When my grandmother died, I realised the weight of having a fluttering heart. As hers did, my heart has no solid anchor in dirt. It constantly tears and fluctuates between two homes, like the ephemeral gold of dusk, always asking the day to never end and for the night to never go. My heart truly has two sides, each receiving and pumping into my body the fleeting or burgeoning attachments underscoring my expatriation.
When my grandmother died, I regressed to childhood and compelled my fingers to keep busy. Gardening appeared as the only possible response to loss – it was where loss was palpable and could be made sense of. I engaged in a frenzy of planting that was only matched by that of my family. Despite the physical distance between us, we dug holes synchronously; we performed the same gesture of care; we noticed similar insects in the sunrays. Through gardening, we were somewhat together.
The point is that connections and continuity lie at the tips of our fingers.
When my grandmother died, fresh buds continued to erupt overnight and greet mornings that she will never see, as if nothing had changed. As her casket was taken away, I crumbled into little fragments, like dirt turning into dust, but buds stubbornly kept on erupting.
The point is that hopes are seeded in soil – gardens embody how loss is not (solely) absences, a dark manifestation of despair and sorrow which turns the ground sterile; instead, loss is what sustains that which is yet to come. Gardens are shaped as testaments.
When my grandmother died, border restrictions prevented me from leaving Australia. I attended her funeral via video call with my dad. So many flowers were bought that the village’s florists ran out. And so did the florists of the surrounding villages. People had to resort to buying potted plants. Composed rose bouquets mingled with lemon cypresses and late blooming kalanchoes. My dad kept zooming in on them. They filled the church with a sea of colours and shapes – rainbows of tears and laughter as we recalled her presence. Once in the cemetery on the village’s hill, they covered a surface so large that they threatened to extend over other tombstones. It could not have been more fitting. Throughout her life, my grandmother connected with people through gardening. She traded in cuttings, preserves and recipes. Sharing her garden’s riches was her way of expressing herself; it was her currency. My family started a rotation, taking the fragile bouquets home at the end of the day to spare them the chill of French spring nights and bringing them back up every morning. I planted two hot pink geraniums in my front yard – one for each side of my heart. Like my grandmother, we cared and we flowered. She would have loved it.
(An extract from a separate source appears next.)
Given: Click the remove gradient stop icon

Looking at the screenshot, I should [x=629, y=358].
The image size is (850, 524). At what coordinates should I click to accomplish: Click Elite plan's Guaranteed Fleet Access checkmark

The point is that there is (always) a point.
This point is located somewhere within how I feel when I contemplate the epiphyllum bursting in pink under the silver dollar gum tree. It is located in my garden, where I witness my fingers turning loss into mulch; where roots and routes ramify, teaching me to care and tread lightly. I coevolve with loss. I try to attune, and fail sometimes, but the warmth of the soil kissed by the sun always brings circulation back to my cold fingers.
Gather zucchinis that have grown into monsters under the protection of prickly shadows. Peel them, slice them in half and remove the seeds with a giant spoon, sculpting vessels within their flesh. Then stuff them, cover them in tomato puree and bake them. Eat by letting each mouthful melt on your tongue.